_What is required_. In the listing below, locate the line containing "Given: Click the" and the line containing "The height and". Output both of them and every line between, exactly as written, and nothing more.
(Material supplied begins)
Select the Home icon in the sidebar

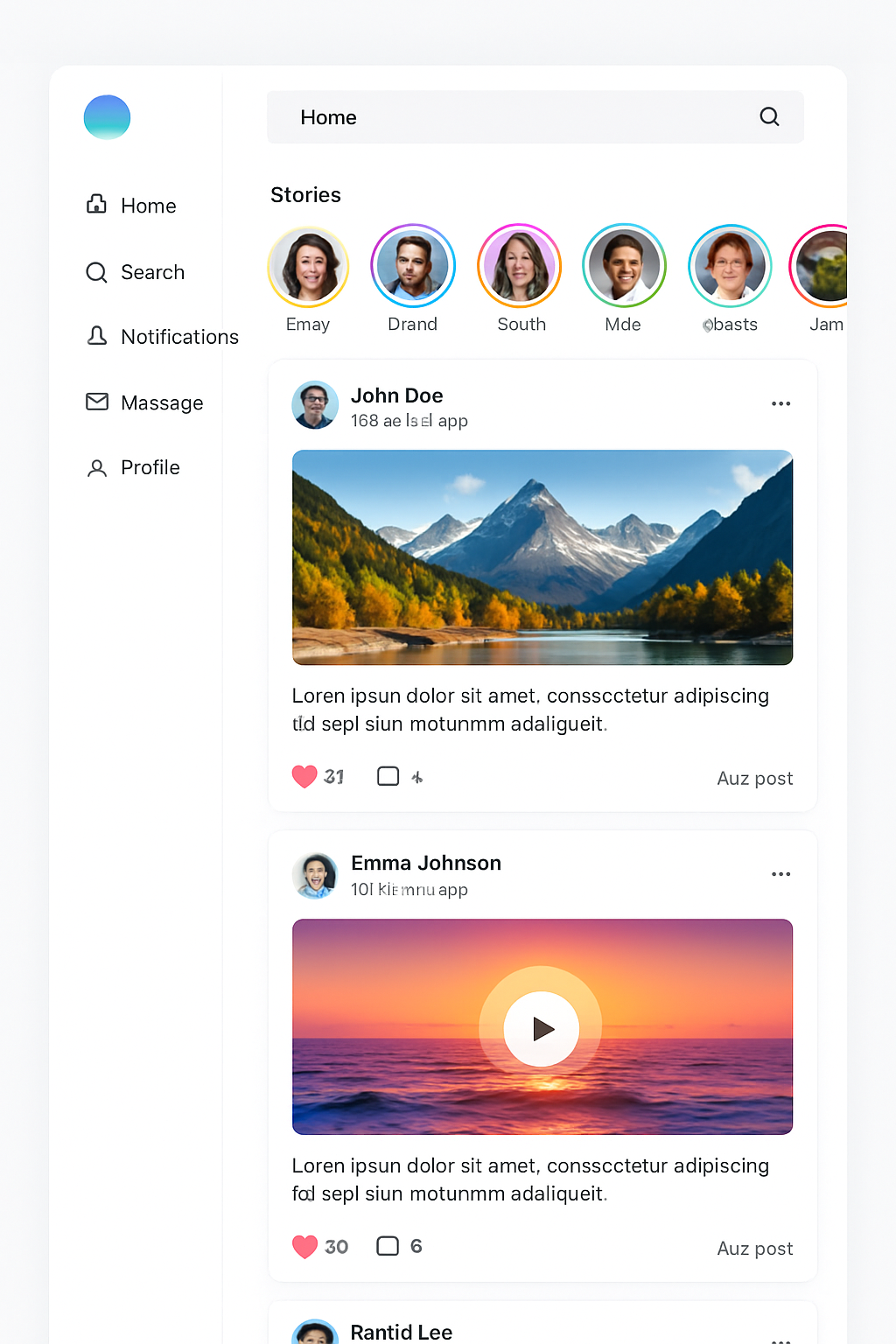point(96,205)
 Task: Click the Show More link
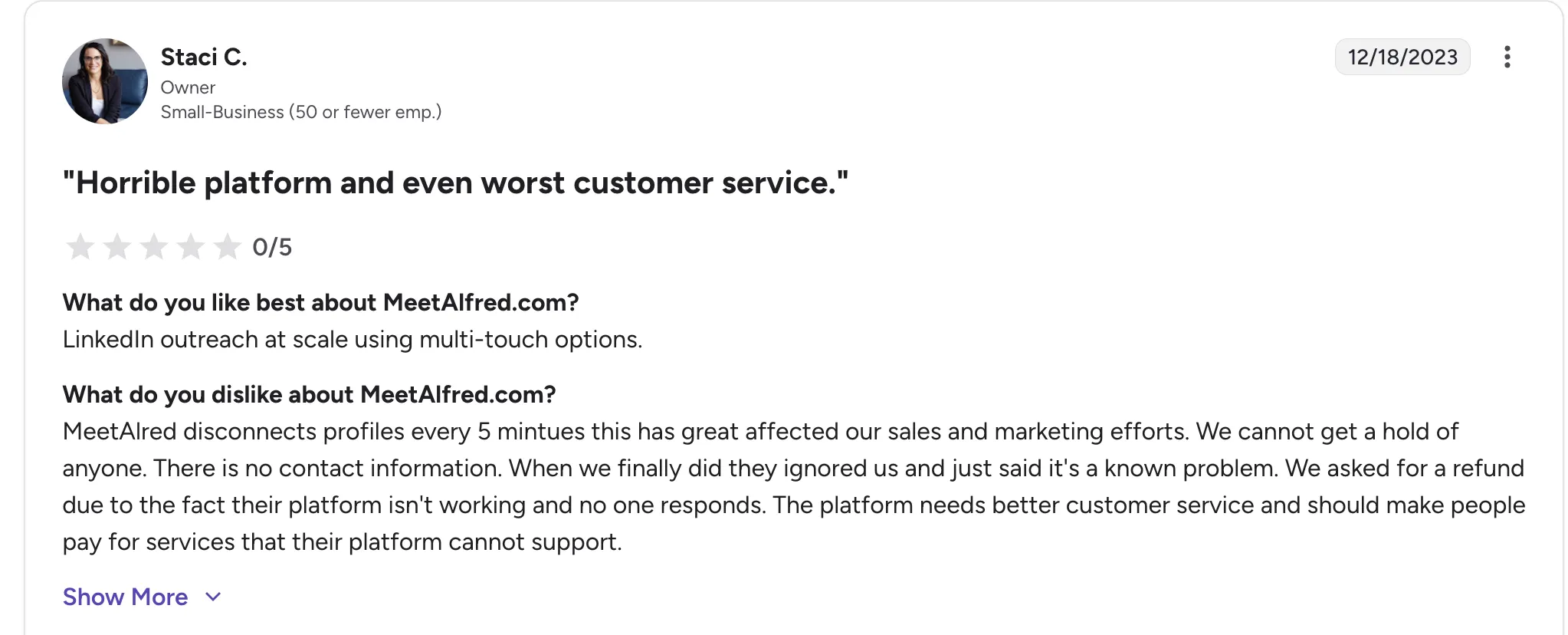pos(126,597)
(Material supplied ends)
(Material supplied begins)
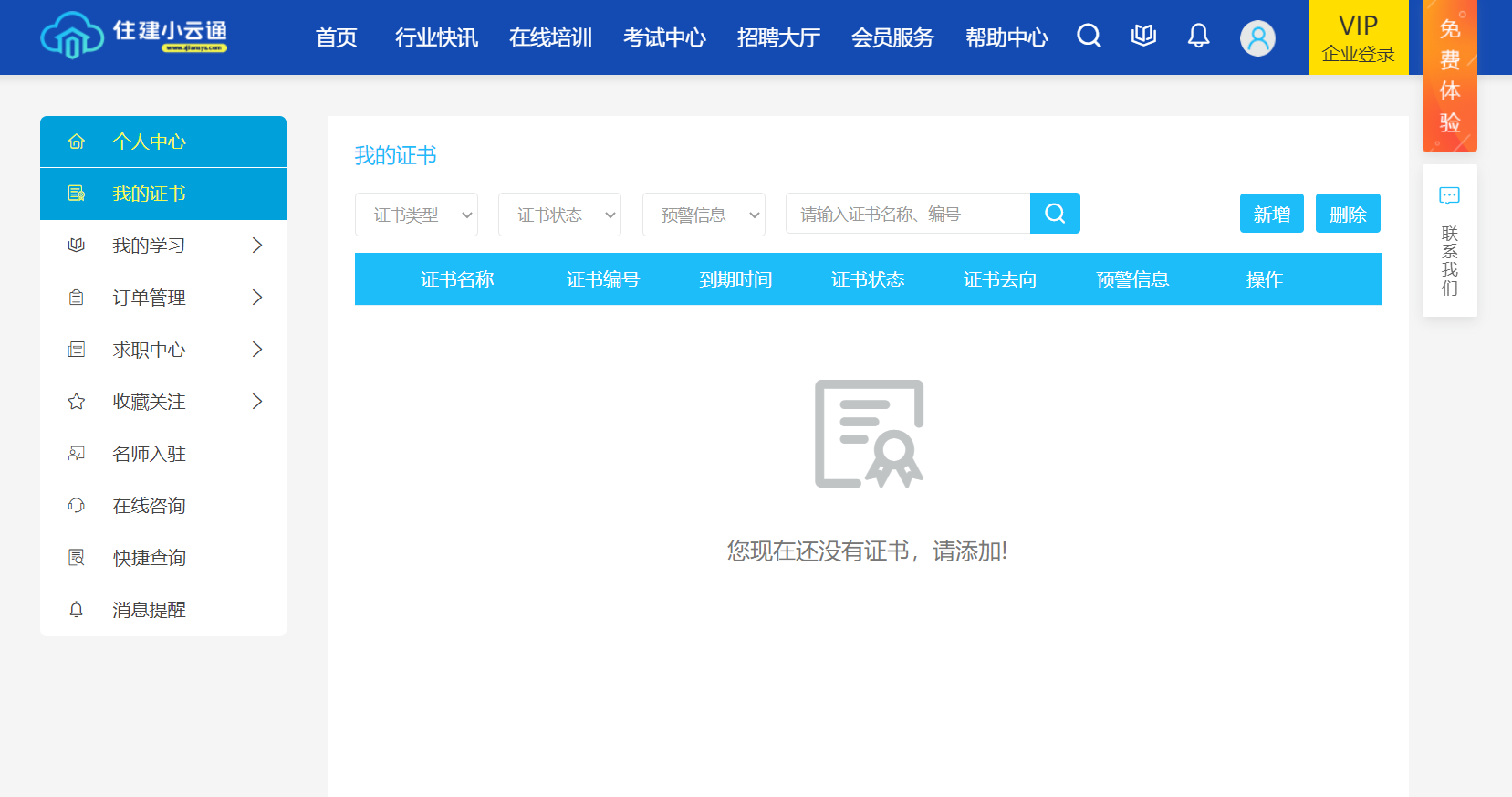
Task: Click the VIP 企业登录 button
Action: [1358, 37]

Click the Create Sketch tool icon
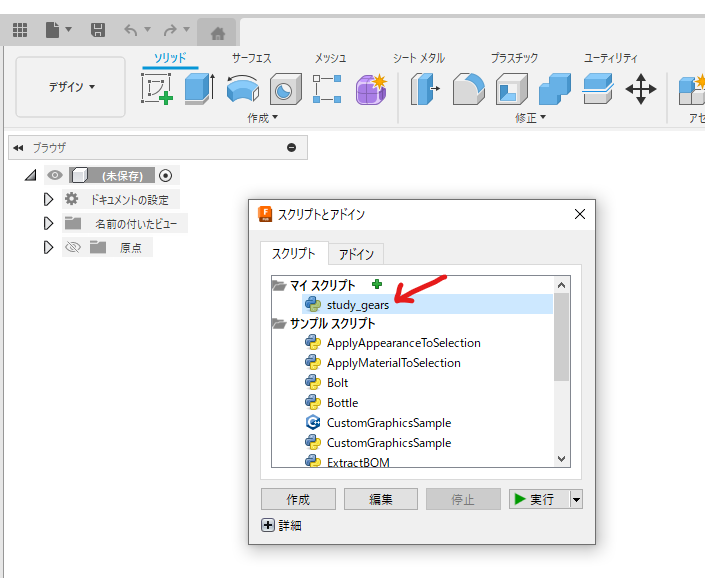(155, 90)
(Material supplied ends)
(Material supplied begins)
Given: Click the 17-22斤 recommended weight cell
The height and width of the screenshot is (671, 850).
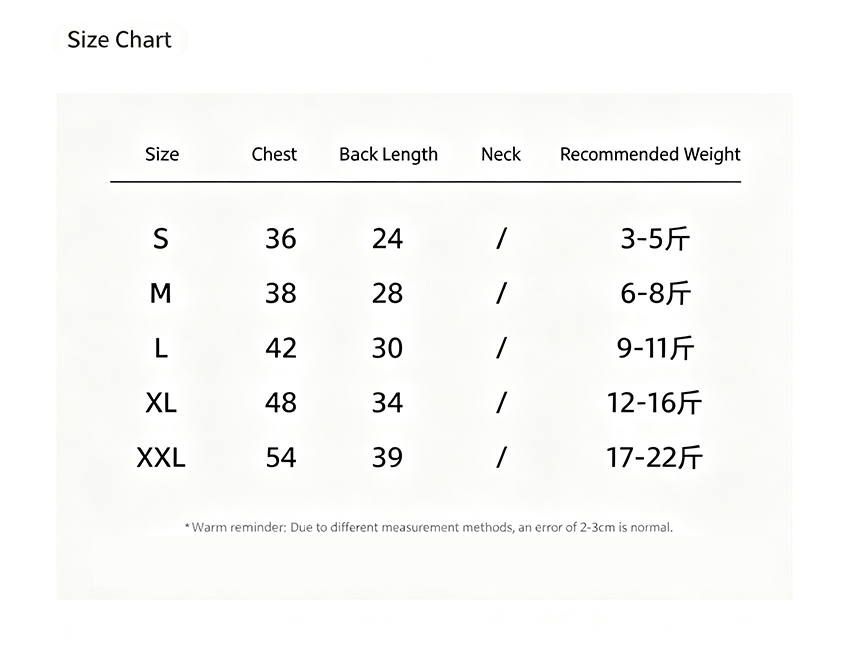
(Material supplied ends)
_Task result_.
Given: Click the 17-22斤 recommended weight cell
The height and width of the screenshot is (671, 850).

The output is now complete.